The joint letter concerns the part of the document that is about warranties on software defects. I'm not going to get into the fine points of the mumbo-jumbo involved, but both Microsoft and the Linux Foundation believe that the ALI document will lead to lots of unnecessary litigation.
Horacio Gutierrez, Microsoft's Corporate Vice President and Deputy General Counsel, had this to say about it in his blog:
"The ALI Principles are meant to provide guidance to judges and others as they interpret software licensing agreements. While the Principles reflect a lot of hard work and thought by the ALI, Microsoft and the Linux Foundation believe that certain provisions do not reflect existing law and could disrupt the well-functioning software market for businesses and consumers, as well as create uncertainty for software developers.
"We have asked the ALI to allow more time for comment from interested parties reflecting the wide range of software developers and users."
He goes on to say:
That's putting it mildly. He then adds: "But there is a wide range of issues that affect all software developers alike."

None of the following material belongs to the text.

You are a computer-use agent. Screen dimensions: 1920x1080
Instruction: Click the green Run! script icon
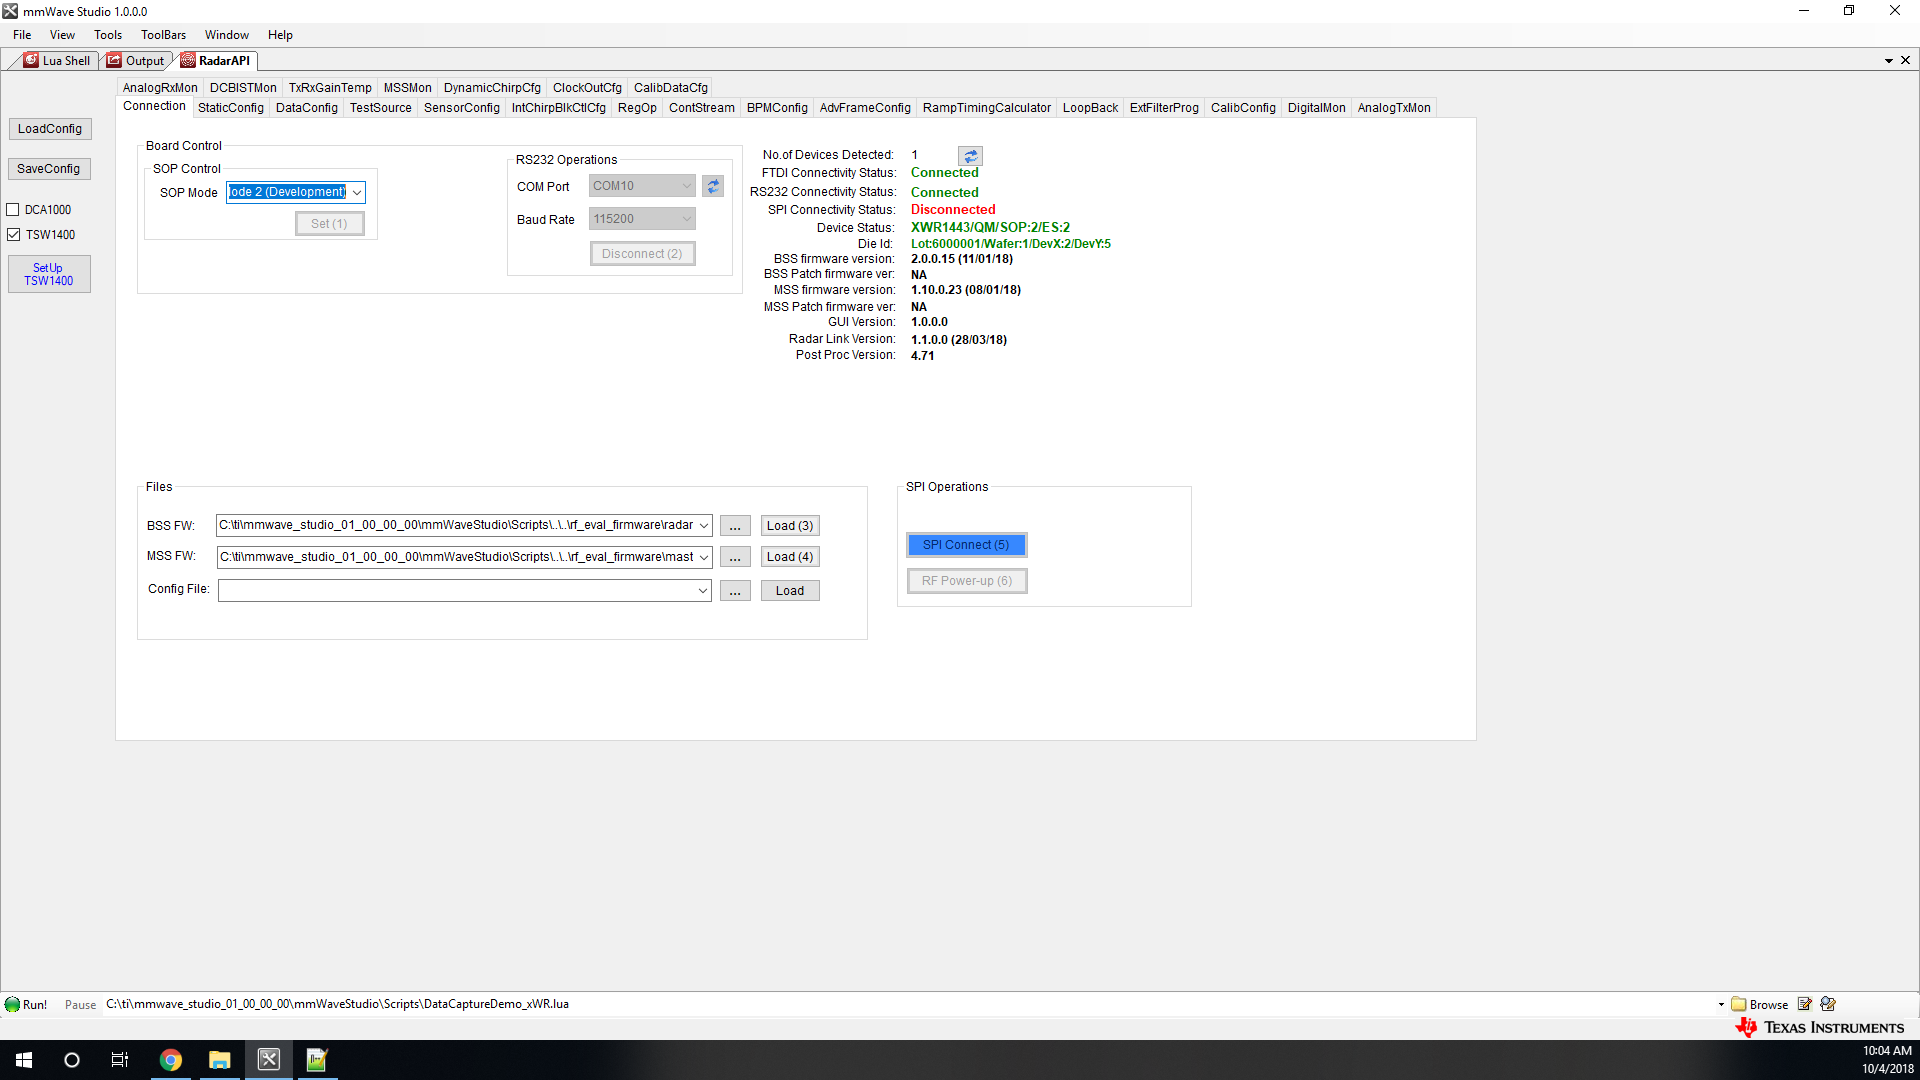coord(13,1004)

Jim Zemlin, executive director of the Linux Foundation, agrees, and has this to say about it in his blog:
"The principles outlined by the ALI interfere with the natural operation of open source licenses and commercial licenses as well by creating implied warranties that could result in a tremendous amount of unnecessary litigation, which would undermine the sharing of technology."
I'm sorry to be cynical here, but don't Microsoft and the Linux Foundation realize that for many lawyers, "a tremendous amount of unnecessary litigation," is not something to be avoided, but rather embraced? How else will all those lawyers make a living?